The Norwegian Maritime Autority has approved the electronic logbooks developed by Safepath AS.

 - Safepath is one of very few providers and the Norwegian Maritime Authority’s approval is a testimony of quality, says development manager at Safepath, Terje Rødahl.

Safepath AS, a locally owned company in Kristiansund, has been developing innovative solutions for the maritime industries for several years. The company has developed electronic logbooks, a service that has been in demand in the market for a long time. As one of very few providers, Safepath has now received the Norwegian Maritime Authority's approval for its electronic logbooks for vessels.


Logbooks are a vessel's legal document. Traditionally, physical books suitable for the purpose have been used. The regulations state that if something happens on the vessel, the logbooks are the first thing to take with you. Important information and historical data can disappear in the event of an accident if this is a physical book.

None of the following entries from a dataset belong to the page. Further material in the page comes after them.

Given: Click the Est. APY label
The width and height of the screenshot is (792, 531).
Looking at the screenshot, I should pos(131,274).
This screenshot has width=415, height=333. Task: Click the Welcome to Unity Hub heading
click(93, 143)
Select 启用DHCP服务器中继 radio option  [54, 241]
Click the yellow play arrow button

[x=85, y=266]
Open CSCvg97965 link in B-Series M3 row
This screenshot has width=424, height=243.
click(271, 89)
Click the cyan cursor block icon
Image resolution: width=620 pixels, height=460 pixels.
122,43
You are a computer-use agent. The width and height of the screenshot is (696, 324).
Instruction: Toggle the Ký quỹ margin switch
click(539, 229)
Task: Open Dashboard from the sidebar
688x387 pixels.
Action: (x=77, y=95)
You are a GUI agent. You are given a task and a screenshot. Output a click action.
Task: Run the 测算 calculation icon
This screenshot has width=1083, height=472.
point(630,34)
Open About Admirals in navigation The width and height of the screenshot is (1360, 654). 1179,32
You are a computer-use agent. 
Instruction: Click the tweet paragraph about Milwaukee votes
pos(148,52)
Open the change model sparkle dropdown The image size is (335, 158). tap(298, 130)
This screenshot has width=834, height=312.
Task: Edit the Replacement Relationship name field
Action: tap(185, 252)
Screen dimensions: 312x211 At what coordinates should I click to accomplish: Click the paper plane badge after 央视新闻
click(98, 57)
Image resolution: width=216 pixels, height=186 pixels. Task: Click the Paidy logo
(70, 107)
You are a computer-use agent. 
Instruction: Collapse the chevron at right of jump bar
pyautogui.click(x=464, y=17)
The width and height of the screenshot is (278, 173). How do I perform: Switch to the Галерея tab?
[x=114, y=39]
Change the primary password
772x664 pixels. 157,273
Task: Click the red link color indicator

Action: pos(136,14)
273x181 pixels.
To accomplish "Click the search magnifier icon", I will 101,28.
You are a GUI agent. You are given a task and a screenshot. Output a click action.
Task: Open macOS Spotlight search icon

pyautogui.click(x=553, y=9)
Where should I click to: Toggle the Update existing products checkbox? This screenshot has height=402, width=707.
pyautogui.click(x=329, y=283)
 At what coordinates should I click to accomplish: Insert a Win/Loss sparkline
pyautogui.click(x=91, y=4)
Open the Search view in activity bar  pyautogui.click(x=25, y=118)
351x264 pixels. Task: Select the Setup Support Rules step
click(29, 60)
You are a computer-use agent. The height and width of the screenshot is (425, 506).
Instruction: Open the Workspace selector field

The logbooks contain critical documentation that is essential for recreating events or understanding what has happened. It is therefore strongly recommended that all types of vessels keep both deck and engine logbooks, regardless of what the legislation says. Logbooks are a log of events and the state of the vessel that must be kept on board all types of vessels. In Norway, the regulations are set by the Ministry of Trade and Fisheries, and the responsibility mainly falls on the captain.


More than a logbook: provides increased safety and a better overview.

Electronic logbooks ensure that essential information is stored digitally regardless of the situation on board. This gives the crew a simplified process around registration and signing, ensures correct guidance and the possibility of effective communication during and after various incidents.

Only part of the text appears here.